--- Quoted passage Enclosed Below ---
The last thing I want to mention is the difference I hope the reader sees between most werewolves and Luke when he puts on his second skin.
Rather than losing control and giving way to a “bestial nature,” Luke simply becomes more himself. And that is as it should be, for the wolf is not a figure of fear to American Indians. Wolves are regarded as teachers, as scouts, as role models. There never was a war between us and the wolf, but a relationship of respect.
And anyone who has been around real wolves–as I often have–knows what powerful creatures they are and that they have no desire to cross our paths or attack us.
True, we do have traditions in most of our Native cultures about “skin walkers,” humans who use power in a twisted way to take on an animal shape. But we have just as many if not more stories about people who are adopted by animals, who become animals themselves without any desire to harm humans or do the sort of things that are usually caused by human jealousy and greed and desire for power.
The characters in my novel who are that kind of “skin walker” are to be found in the Maxico Corporation and have nothing to do with American Indian legend, though you could see them as connected to the European werewolf archetype.
There’s a lot more that I could say about the writing of Wolf Mark–a journey that sometimes took me in unexpected directions.
But I’ll end this here without going much further into the story–and possibly spoiling it for those who’ve not yet read it and would be happy to do without further critical exegesis…such as my pointing out the places in the novel where I have gently parodied some of the cliches in werewolf stories or reflected a bit of Poe or Lovecraft or Lon Chaney.
But I will nod to one more writer who has been an influence on my career and my worldview. Walt Kelly, whose Will Rogers-like possum Pogo pointed out another of the crucial points I wanted to make in Wolf Mark: “We have met the enemy, and they is us.”
Teatime Tuesday with Joseph Bruchac by Debbi Michiko Florence from DEBtastic Reads. Peek (on his writing space): “It’s at the end of a dead end road, next to a seven acre pond with hundreds of acres of wilderness beyond the 12 acres I own there. I can hear the wind in the trees and the sound of leaves falling to the earth and I’m visited often by deer, wild turkeys, and can find the tracks of bears and moose nearby, though they’re seldom seen…”
4 thoughts on “Guest Post: Joseph Bruchac on Writing Fantasy & Wolf Mark”
I really like your line of thinking about wolves and humans – living where I live (in Wisconsin), many people are finding it difficult to live among growing wolf populations again, and it's sad to hear. I also found it interesting to hear you originally went to college for wildlife before turning to English – a similar story! I started as aquatic biology before turning to English as my course of study. Thanks for posting!
I have been a fan of Joseph Bruchac for decades. I have attended the National Storytelling Festival in Jonesborough, Tennessee to hear him tell as he does so well. I own all the books in the Keepers of the Earth series using them in my storytelling classes with students. My students are fans of his books; especially The Skeleton Man and its sequel. I look forward to reading Wolf Mark. Nothing endears readers to writers and their works so well as a post like this. Thank you so much.
Wonderful post – many thanks to you both, and great video link. I look forward to reading Wolf Mark! Awrroooooooo…
RYS, for similar reasons I decided to make my shapeshifters naturally born (rather than monsters) and give them free will.
Margie, I'm a huge fan of Joe, to! I envy that you had an opportunity to hear him tell stories live and in person. I'm also likewise a fan of Skeleton Man.
So glad you enjoyed it, Robyn! Happy reading!
--- End of Enclosed Quoted passage ---
* Problem 1 *
From the Wolf Mark guest post, list every animal named in the quoted description of the writing space.
* Problem 2 *
Answer these questions on the Wolf Mark guest post:
(a) According to the post, what does Luke become when he puts on his second skin, rather than losing control?
(b) In what organization are the novel's "skin walker" characters found?
(c) In which state does the first commenter live?
--- Provided material Enclosed Below ---
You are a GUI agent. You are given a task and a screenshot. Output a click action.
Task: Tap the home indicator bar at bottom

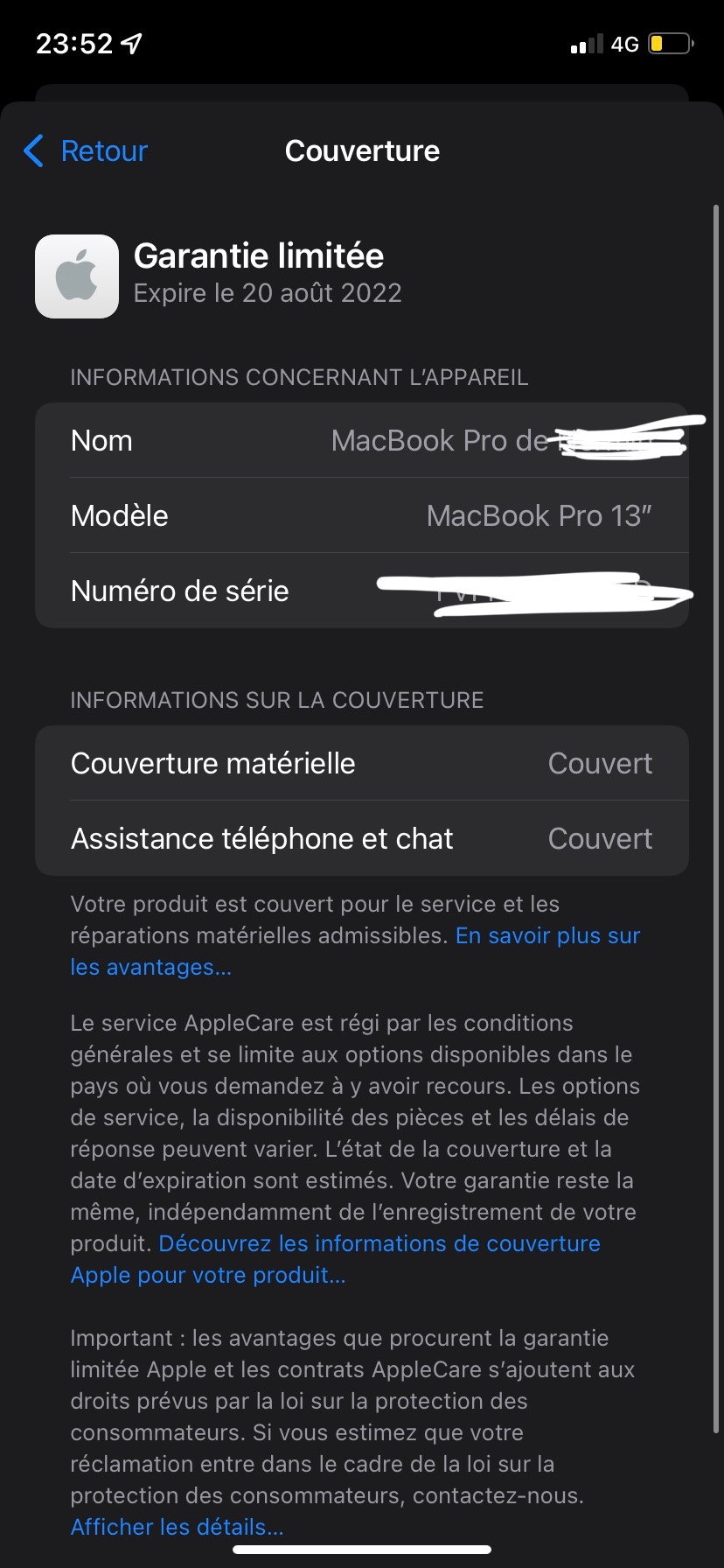click(362, 1550)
--- End of Enclosed Provided material ---
* Answer 1 *
deer, wild turkeys, bears, moose

* Answer 2 *
(a) He becomes more himself.
(b) The Maxico Corporation.
(c) Wisconsin.